Plano: Test Results Show Water Is Safe

PLANO (CBSDFW.COM) - The city of Plano says its latest test results show its water is safe to drink.

Officials with the city had the tests conducted in an effort to reassure residents after complaints about the chlorine smell and taste along with skin rashes surfaced last month.

The results come three days before environmental activist Erin Brockovich comes to Plano to meet with concerned residents and officials with the North Texas Municipal Water District, which supplies water to Plano and other cities.

Jerry Cosgrove, Plano's Director of Public Works says, "The water is safe. Again, all the test results came within the federal limits."

The tests came during the one month period in which the water district used only chlorine to disinfect the water instead of the mix of chlorine and ammonia, called chloramine, that's used during the rest of the year. Results show of the 12 sites tested in Plano, five had higher levels of trihalomethanes, a disinfectant byproduct, than the federal limit, which is 80 parts per billion.

However, the yearly average, which is how the Feds measure this, had lower levels of the byproduct than the limit at all 12 sites. Plano also tested for haloacetic acid, another disinfectant byproduct.

The city says results show levels from this test and the year-round average were both under the federal limit at all 12 sites. Neither the water district nor the city usually tests the water during the one month period in which only chlorine is used to kill bacteria because it has higher levels of the byproducts.
Cosgrove says the byproducts come when the chlorine acts with carbon.

Prolonged exposure to these byproducts Cosgrove says could be harmful, but not for the amount from one test. "The effect of the byproduct is not a short-term, it's a long-term effect. So it doesn't happen immediately. It happens over a long period of many years."

Jamie Stephens, who's helping to organize Brockovich's visit to Plano says they will be meeting with the water district. "We're going to be having a meeting and they're also going to be giving us a tour. We're going to be hopefully talk about the issues as we see it."

Brockovich criticized the water district's use of chloramine and chlorine in a series of posts on her Facebook page. Stephens is among the mothers who founded the group Safer Water North Texas. She says residents reached out to Brockovich on her website and on her Facebook page. "At the height of everything that was happening, they were having these reactions and these are things they weren't happening in years prior. Most of these people have lived in their residence for five to ten years. They have never had this reaction, so our question is why is this year different?"

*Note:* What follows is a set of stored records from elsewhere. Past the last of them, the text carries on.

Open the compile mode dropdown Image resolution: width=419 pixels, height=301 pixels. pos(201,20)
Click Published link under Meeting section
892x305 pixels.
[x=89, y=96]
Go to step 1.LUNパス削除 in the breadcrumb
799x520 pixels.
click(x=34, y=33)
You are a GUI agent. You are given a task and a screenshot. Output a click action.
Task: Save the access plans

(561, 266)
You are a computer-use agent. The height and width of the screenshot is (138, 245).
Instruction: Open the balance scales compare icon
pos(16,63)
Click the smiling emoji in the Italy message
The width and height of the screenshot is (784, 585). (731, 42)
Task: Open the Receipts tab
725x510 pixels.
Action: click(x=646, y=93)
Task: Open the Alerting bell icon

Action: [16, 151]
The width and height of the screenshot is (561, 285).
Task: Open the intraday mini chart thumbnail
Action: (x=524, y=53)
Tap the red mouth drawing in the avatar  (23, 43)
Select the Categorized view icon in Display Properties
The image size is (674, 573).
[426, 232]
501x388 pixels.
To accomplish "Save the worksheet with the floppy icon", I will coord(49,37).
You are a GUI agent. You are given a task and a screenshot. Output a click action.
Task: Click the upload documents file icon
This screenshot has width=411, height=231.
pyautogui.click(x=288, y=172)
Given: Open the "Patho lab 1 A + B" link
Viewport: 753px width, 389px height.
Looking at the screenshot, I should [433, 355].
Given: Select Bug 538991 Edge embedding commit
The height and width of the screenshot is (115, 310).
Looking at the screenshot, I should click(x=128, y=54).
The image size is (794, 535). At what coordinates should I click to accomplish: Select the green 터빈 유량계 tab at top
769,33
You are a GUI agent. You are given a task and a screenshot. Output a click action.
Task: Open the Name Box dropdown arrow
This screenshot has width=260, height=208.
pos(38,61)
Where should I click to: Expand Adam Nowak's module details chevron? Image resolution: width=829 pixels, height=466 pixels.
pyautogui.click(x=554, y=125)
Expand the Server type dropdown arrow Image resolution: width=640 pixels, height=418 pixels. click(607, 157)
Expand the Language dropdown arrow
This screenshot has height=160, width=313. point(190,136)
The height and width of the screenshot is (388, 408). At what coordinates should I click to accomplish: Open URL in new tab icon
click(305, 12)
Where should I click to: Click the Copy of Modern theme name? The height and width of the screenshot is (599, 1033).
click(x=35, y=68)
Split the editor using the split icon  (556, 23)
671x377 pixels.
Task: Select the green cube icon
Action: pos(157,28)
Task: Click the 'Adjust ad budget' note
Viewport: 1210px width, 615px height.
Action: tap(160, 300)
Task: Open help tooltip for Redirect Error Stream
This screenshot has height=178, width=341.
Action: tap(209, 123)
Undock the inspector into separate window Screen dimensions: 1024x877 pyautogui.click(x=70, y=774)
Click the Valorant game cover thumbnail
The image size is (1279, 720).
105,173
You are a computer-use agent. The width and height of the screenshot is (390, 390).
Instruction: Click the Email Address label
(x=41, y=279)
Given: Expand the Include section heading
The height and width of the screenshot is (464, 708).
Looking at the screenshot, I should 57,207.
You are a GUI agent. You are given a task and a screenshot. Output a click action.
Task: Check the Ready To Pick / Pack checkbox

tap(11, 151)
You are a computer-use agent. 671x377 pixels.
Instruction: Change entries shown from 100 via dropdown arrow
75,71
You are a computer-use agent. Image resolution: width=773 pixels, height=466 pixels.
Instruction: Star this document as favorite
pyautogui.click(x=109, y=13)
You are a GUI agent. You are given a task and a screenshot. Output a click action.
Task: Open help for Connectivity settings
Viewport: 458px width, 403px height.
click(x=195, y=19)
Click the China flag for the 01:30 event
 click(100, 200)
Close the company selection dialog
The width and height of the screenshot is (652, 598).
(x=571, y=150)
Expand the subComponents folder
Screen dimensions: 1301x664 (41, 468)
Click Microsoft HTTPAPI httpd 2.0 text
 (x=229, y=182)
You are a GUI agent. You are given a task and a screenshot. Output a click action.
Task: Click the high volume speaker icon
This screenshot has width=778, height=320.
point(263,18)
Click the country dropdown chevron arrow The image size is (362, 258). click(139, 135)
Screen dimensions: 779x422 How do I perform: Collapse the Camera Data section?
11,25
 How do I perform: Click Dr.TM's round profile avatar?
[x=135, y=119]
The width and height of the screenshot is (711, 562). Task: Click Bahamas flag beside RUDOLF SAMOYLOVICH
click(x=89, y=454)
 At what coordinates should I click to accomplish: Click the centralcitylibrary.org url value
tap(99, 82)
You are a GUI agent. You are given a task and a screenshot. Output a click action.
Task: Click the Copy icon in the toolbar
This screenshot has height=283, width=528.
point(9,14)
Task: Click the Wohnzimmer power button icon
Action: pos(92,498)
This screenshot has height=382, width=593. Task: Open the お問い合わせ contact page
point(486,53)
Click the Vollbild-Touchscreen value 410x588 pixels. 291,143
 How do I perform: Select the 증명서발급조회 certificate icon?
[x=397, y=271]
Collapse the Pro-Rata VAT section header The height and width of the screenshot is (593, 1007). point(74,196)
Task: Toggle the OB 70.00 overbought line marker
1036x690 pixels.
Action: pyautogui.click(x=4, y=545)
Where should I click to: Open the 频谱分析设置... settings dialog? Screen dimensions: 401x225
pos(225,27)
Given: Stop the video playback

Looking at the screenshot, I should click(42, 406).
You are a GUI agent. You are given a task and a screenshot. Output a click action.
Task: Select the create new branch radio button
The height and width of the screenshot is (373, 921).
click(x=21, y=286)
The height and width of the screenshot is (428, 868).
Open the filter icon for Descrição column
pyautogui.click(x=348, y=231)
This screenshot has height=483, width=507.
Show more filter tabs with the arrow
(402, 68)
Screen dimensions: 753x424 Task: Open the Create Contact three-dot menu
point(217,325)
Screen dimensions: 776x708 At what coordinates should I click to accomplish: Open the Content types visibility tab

Cosgrove says, "I can't explain it. I've gone back and I've looked at previous years to see what our chlorine levels were vs. this year, and I'm not seeing lots of differences."

The state has said the water quality in both Plano and the water district continue to meet all federal and state guidelines. The district conducted similar tests to Plano's two weeks ago and found the water to be safe.

Officials from the water district will brief the Frisco City Council Tuesday night.